Au fil des siècles, la traction hippomobile est utilisée principalement pour le transport de marchandises, les communications postales, l’agriculture et l’industrie ; les armées préférant peu à peu la cavalerie légère aux attelages.
Le XIXème siècle et le début du XXème marquèrent le retour massif de la traction hippomobile. La révolution industrielle et l’augmentation rapide des populations urbaines amènent un besoin croissant de chevaux pour le transport des personnes et des marchandises. C’est aussi l’époque des équipages luxueux rivalisant d’élégance dans les grandes villes d’Europe.

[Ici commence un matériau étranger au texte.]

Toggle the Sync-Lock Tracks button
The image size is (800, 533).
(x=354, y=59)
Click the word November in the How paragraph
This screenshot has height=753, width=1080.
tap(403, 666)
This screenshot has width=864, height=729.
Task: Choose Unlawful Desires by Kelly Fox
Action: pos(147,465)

L’arrivée de l’automobile marque la fin de cette époque et en France, seuls les Haras Nationaux et quelques passionnés restent capables de présenter des attelages complets. L’Allemagne, la Suisse et de nombreux pays de l’Est quant à eux continuent à organiser des compétitions d’attelage et dominent très largement la discipline.
En France, l’attelage prend une nouvelle dimension dans les années 70 sous l’impulsion de l’Association Française d’Attelage et d’autres associations régionales. Des compétitions sont à nouveau organisées et des brevets qualifient les meneurs.